Textpattern CMS support forum
You are not logged in. Register | Login | Help
- Topics: Active | Unanswered
Re: Wiki development
Regardless of static (or not) content wouldn’t it be more appropriate to use txp? If we believe in its power and versatility it should be the way to go. Furthermore as people who will be contributing will be txp users its interface will be familiar to them.
re the GUI will it not change with v 4.6 and the introduction of “unlimited” custom fields?
Yiannis
——————————
NeMe | hblack.art | EMAP | A Sea change | Toolkit of Care
I do my best editing after I click on the submit button.
Offline
Re: Wiki development
colak wrote #280289:
Regardless of static (or not) content wouldn’t it be more appropriate to use txp? If we believe in its power and versatility it should be the way to go. Furthermore as people who will be contributing will be txp users its interface will be familiar to them.
But, contributions do not happen trough Textpattern.
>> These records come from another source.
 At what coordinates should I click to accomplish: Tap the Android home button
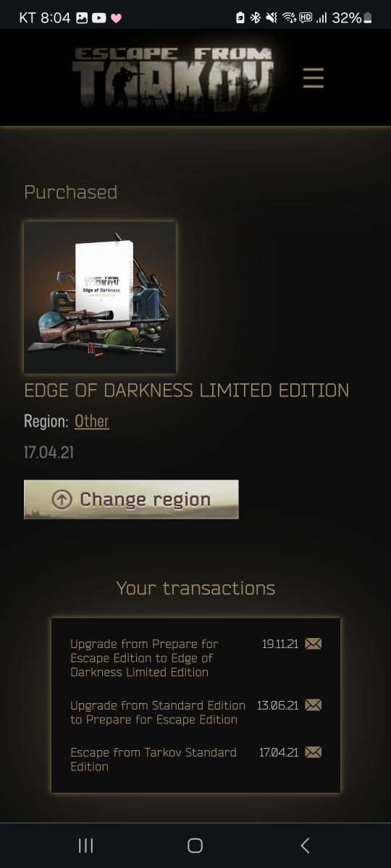(x=195, y=845)
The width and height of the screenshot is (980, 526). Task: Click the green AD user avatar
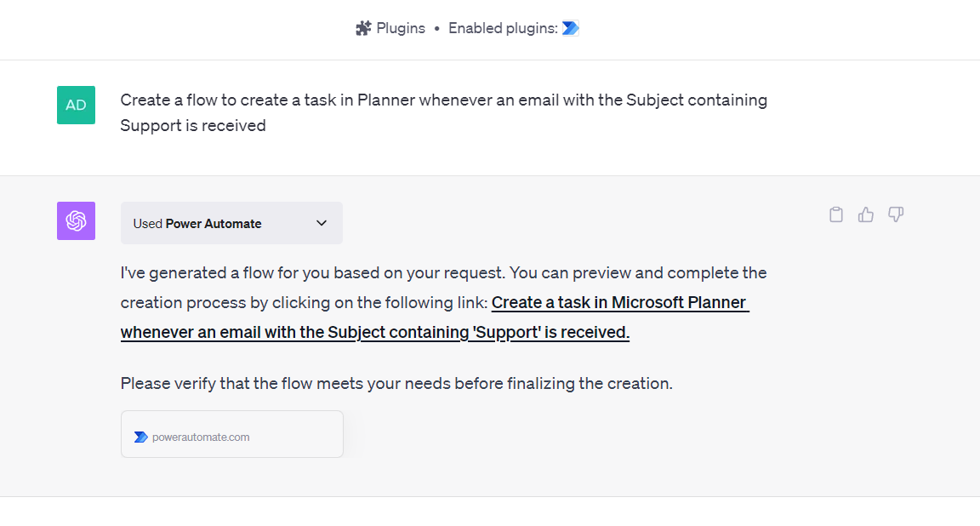click(76, 105)
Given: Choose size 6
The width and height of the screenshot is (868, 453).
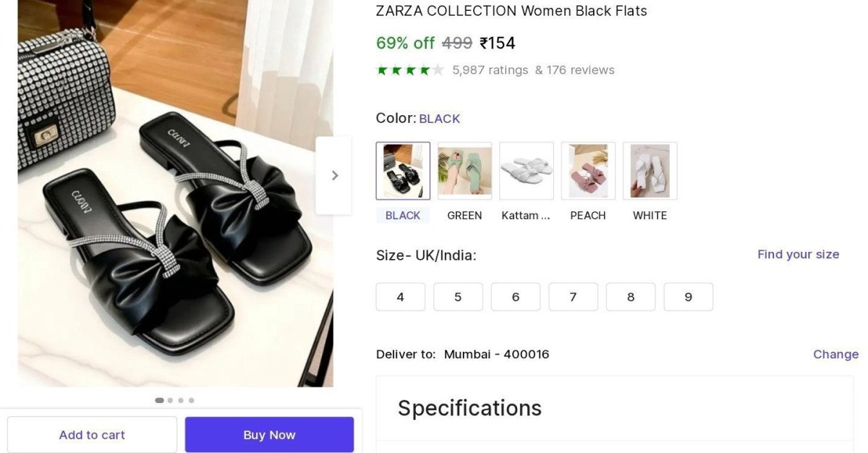Looking at the screenshot, I should point(516,297).
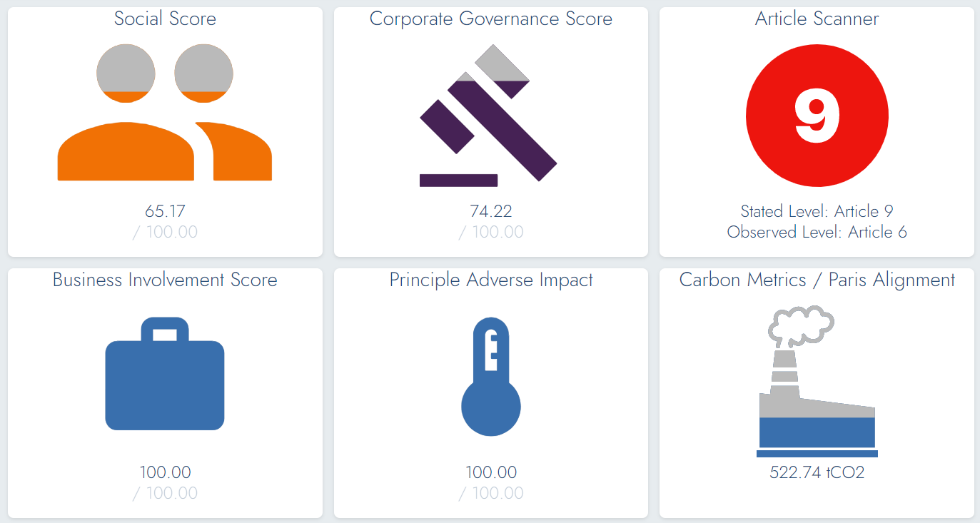
Task: Select the Article Scanner title
Action: click(817, 19)
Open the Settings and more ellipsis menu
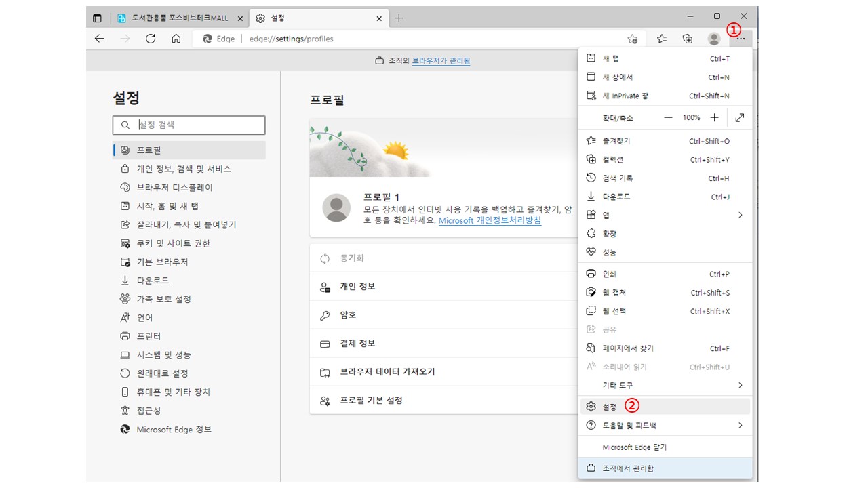The image size is (868, 488). point(741,39)
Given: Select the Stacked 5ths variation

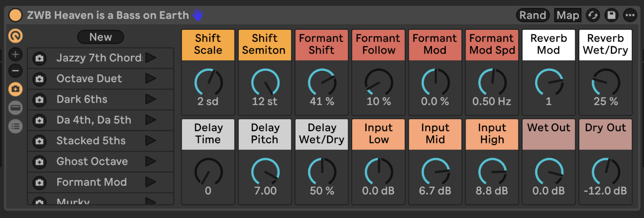Looking at the screenshot, I should coord(91,141).
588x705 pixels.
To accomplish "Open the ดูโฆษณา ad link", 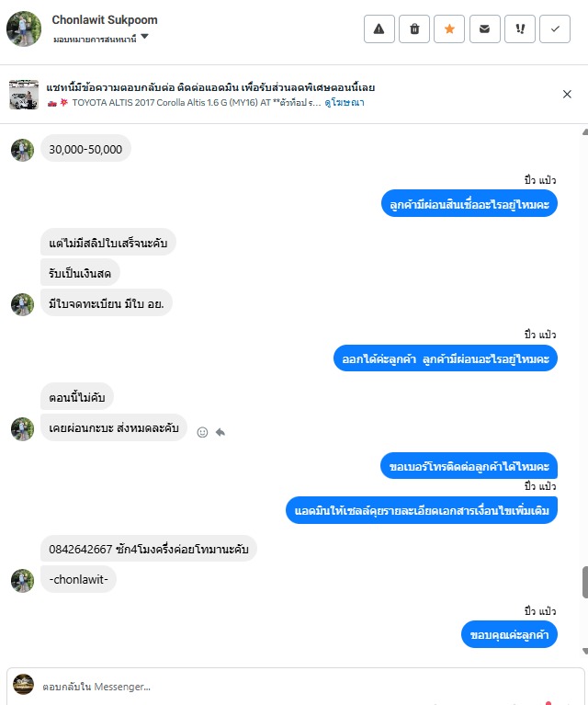I will point(345,103).
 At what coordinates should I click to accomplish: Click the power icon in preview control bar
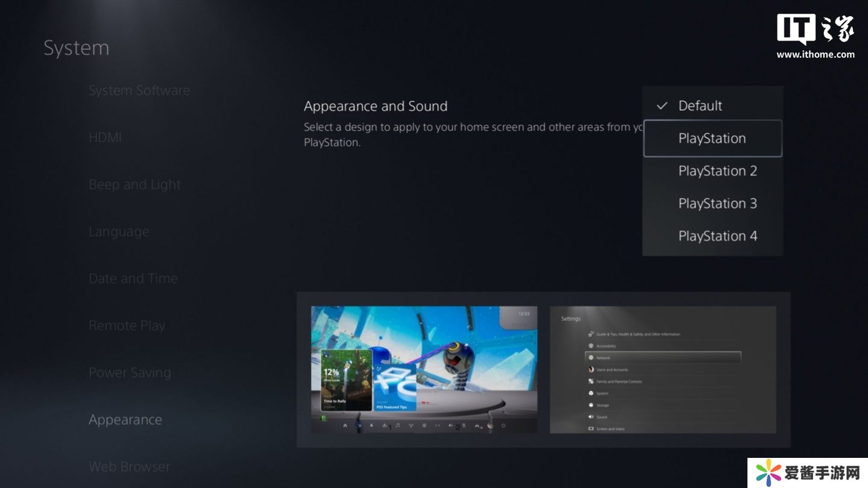click(503, 426)
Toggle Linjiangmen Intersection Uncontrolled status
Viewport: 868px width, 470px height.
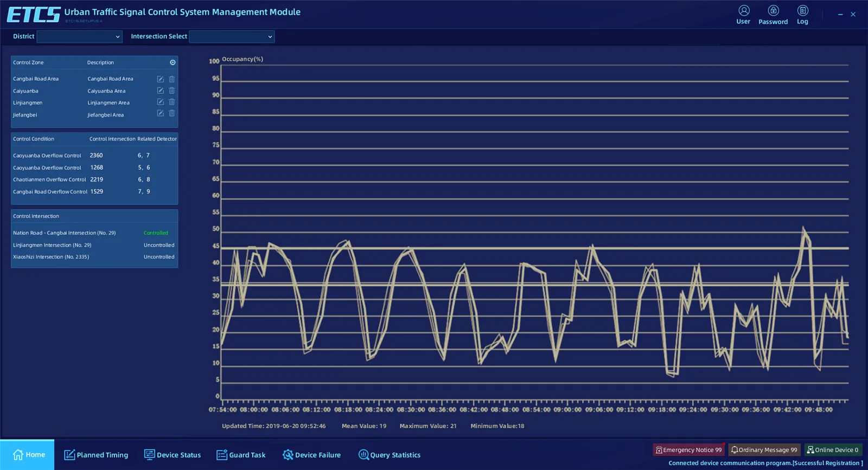click(159, 245)
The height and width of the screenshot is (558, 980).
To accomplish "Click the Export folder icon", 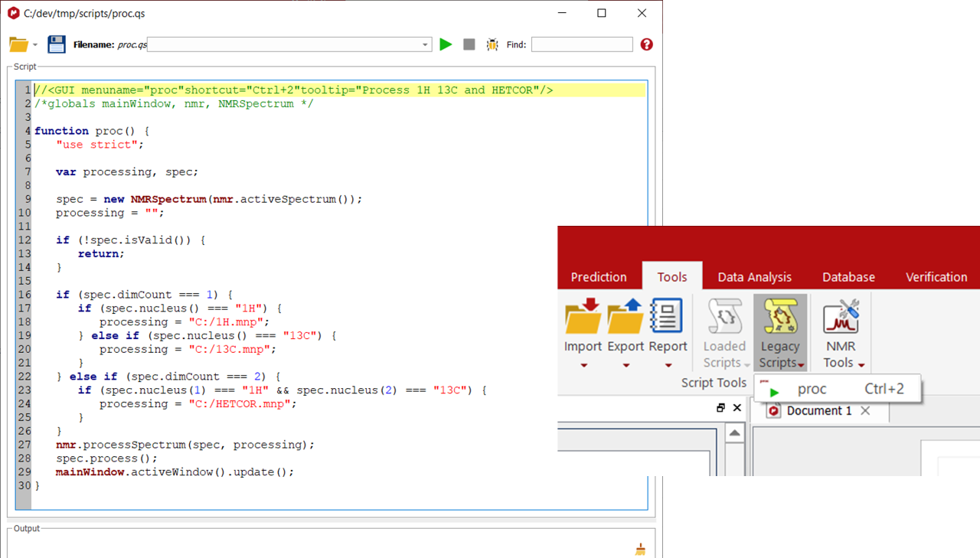I will click(x=626, y=318).
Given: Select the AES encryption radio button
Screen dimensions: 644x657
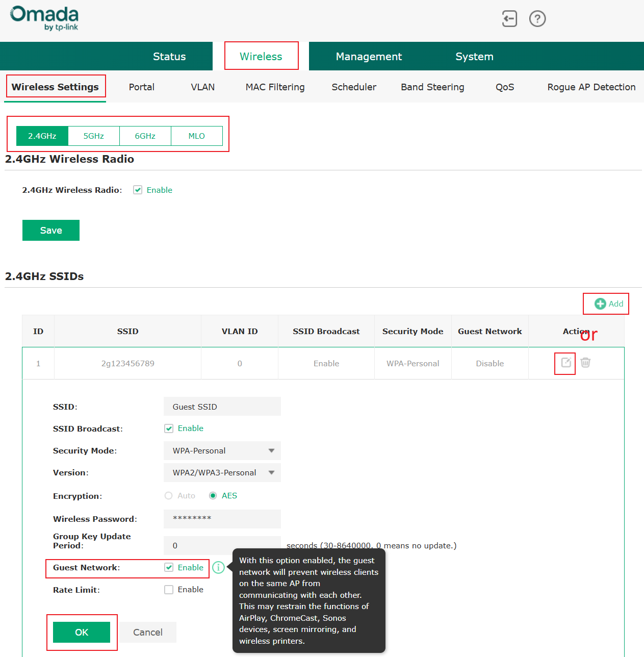Looking at the screenshot, I should [x=213, y=495].
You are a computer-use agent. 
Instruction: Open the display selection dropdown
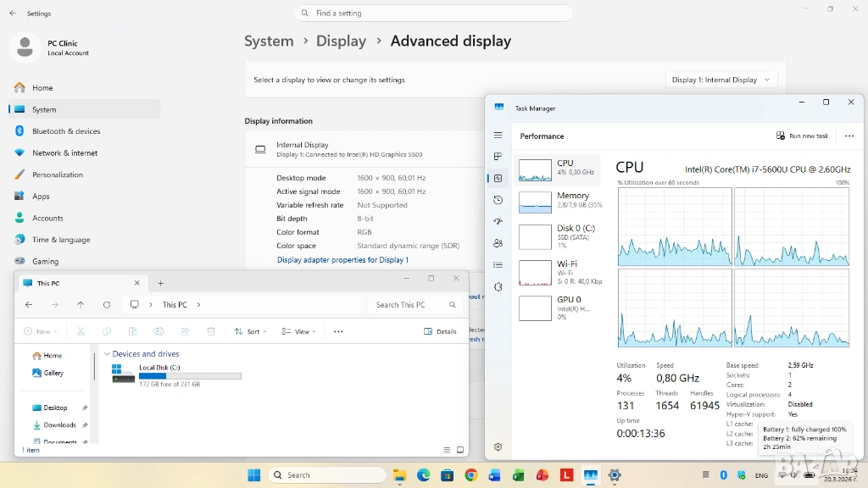tap(721, 80)
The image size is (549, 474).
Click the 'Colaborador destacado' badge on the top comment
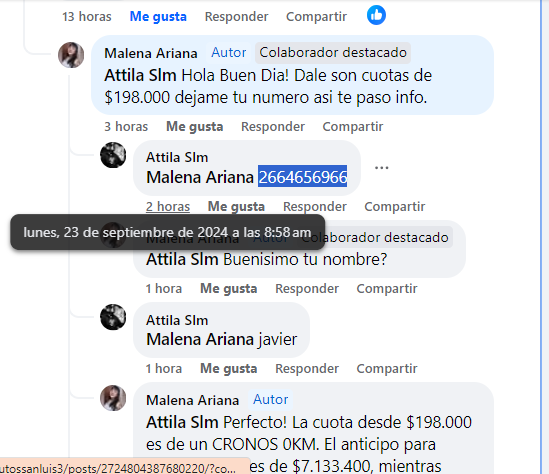coord(333,53)
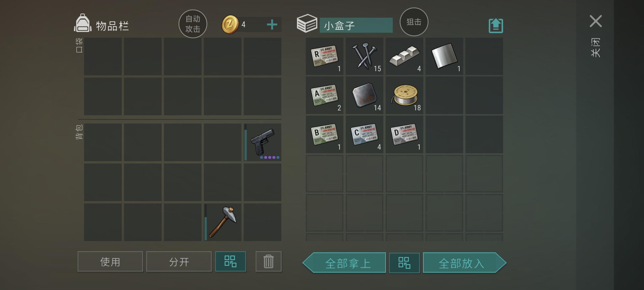This screenshot has height=290, width=644.
Task: Select the US Army C keycard
Action: point(364,135)
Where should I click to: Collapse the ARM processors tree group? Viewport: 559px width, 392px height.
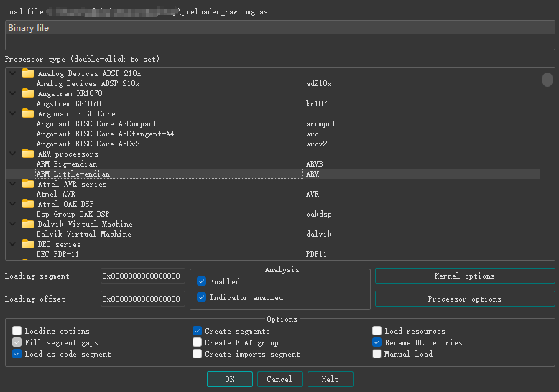pos(11,154)
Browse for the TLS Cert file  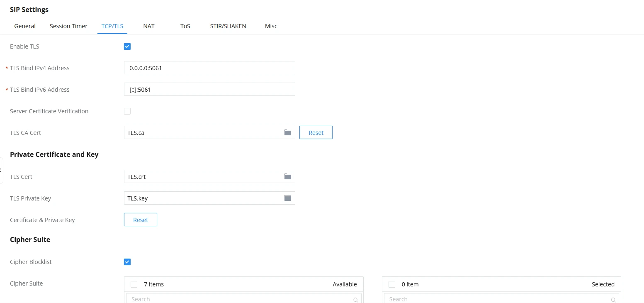288,176
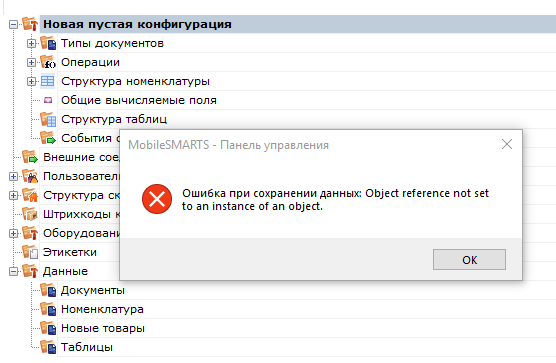
Task: Collapse the Данные node
Action: pos(13,272)
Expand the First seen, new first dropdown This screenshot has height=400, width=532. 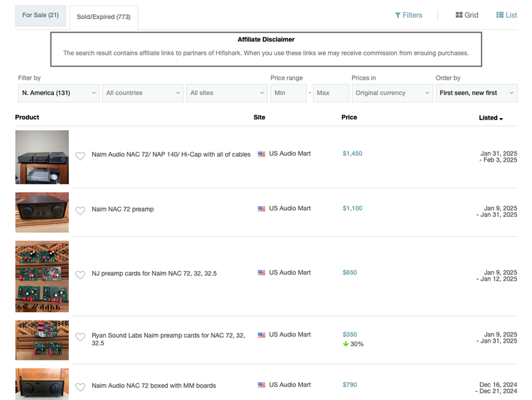(477, 93)
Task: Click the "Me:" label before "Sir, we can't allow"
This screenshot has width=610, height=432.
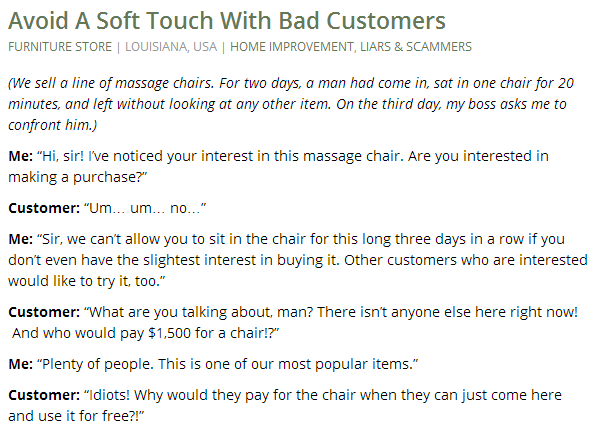Action: click(x=20, y=241)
Content is managed via VCS and lives in a git repository. The reason why the site is static.
If we use Textpattern, or some other active system, its one more point for intrusion. If we don’t use Textpattern’s GUI, what benefit does the CMS give. If Textpattern had an API, a framework of its own, we would of course be using that, but it doesn’t. Only thing Textpattern is able to do, is to pull content from a database, limited to its preset structure. It has no views, no ORM. It doesn’t even have a documented, public API for adding content to that database.
Offline
Re: Wiki development
Well, I’ll continue putting the Wiki docs onto GitHub – where they go after that, and how, is not my area of knowledge.
Personally all I’m sure of is that I don’t want to maintain MediaWiki or attempt to style it to look like our proposed new brand design. And that the documentation should be in VCS, available to anyone to edit (although peer reviewed by us).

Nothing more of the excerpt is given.